[Stored data]
============================================================

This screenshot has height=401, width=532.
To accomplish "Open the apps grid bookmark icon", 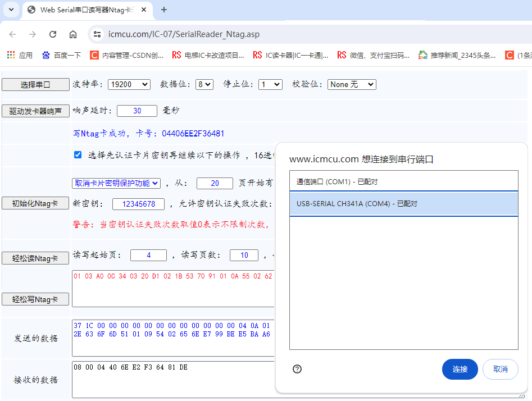I will tap(11, 55).
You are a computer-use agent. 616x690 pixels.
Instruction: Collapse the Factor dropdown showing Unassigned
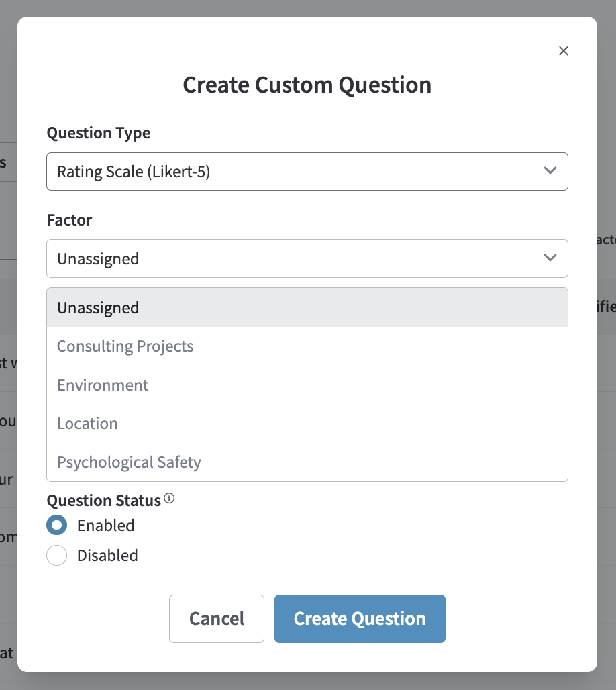307,259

============================================================

* [YOUR ASSIGNMENT] The reply needs to repeat exactly the line containing "Instruction: Collapse the" and each line after it, through the final line of the entries above, and to skip the pictures.

* [REPLY TO THE EXERCISE]
Instruction: Collapse the Factor dropdown showing Unassigned
307,259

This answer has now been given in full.